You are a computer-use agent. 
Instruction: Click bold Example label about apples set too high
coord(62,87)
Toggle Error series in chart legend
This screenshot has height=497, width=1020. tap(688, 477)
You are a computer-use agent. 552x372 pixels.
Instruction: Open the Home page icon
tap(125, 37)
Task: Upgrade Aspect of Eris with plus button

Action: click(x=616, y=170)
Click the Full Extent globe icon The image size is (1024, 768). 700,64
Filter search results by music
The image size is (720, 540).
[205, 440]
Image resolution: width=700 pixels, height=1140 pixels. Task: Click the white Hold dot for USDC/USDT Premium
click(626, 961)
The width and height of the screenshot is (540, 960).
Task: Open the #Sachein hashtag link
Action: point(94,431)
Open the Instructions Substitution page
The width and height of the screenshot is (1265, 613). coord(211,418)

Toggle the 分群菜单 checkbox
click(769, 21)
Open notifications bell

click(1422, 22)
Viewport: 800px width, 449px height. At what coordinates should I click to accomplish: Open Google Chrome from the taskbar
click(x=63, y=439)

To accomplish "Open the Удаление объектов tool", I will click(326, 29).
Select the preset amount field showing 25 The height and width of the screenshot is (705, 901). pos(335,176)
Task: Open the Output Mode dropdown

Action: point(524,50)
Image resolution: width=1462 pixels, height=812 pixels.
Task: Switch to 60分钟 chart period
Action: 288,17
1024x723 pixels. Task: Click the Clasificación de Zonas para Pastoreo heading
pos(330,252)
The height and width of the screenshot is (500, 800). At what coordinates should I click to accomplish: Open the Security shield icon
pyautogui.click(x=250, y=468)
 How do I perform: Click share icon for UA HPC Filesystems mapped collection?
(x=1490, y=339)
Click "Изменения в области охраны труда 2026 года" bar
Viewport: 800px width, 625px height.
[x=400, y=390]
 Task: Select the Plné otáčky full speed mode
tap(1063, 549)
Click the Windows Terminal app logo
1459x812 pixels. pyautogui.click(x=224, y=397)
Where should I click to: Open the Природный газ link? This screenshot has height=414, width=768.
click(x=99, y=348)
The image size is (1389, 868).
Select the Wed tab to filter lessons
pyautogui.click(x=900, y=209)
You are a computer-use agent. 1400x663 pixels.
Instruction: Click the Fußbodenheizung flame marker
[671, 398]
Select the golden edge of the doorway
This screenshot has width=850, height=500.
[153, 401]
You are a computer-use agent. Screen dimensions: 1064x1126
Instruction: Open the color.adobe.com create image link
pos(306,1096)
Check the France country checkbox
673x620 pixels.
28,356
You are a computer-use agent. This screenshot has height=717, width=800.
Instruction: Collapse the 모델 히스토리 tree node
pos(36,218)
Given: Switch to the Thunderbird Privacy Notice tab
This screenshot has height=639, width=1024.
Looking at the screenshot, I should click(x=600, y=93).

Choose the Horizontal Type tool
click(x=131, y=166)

To do: In the listing above, find the line with "Toggle Error series in chart legend" and the line with "Select the preset"; output exactly those lines and all lines between them.

Exercise response:
Toggle Error series in chart legend
This screenshot has height=497, width=1020. tap(688, 477)
You are a computer-use agent. 552x372 pixels.
Instruction: Open the Home page icon
tap(125, 37)
Task: Upgrade Aspect of Eris with plus button

Action: click(x=616, y=170)
Click the Full Extent globe icon The image size is (1024, 768). 700,64
Filter search results by music
The image size is (720, 540).
[205, 440]
Image resolution: width=700 pixels, height=1140 pixels. Task: Click the white Hold dot for USDC/USDT Premium
click(626, 961)
The width and height of the screenshot is (540, 960).
Task: Open the #Sachein hashtag link
Action: point(94,431)
Open the Instructions Substitution page
The width and height of the screenshot is (1265, 613). coord(211,418)

Toggle the 分群菜单 checkbox
click(769, 21)
Open notifications bell

click(1422, 22)
Viewport: 800px width, 449px height. At what coordinates should I click to accomplish: Open Google Chrome from the taskbar
click(x=63, y=439)

To accomplish "Open the Удаление объектов tool", I will click(326, 29).
Select the preset amount field showing 25 The height and width of the screenshot is (705, 901). pos(335,176)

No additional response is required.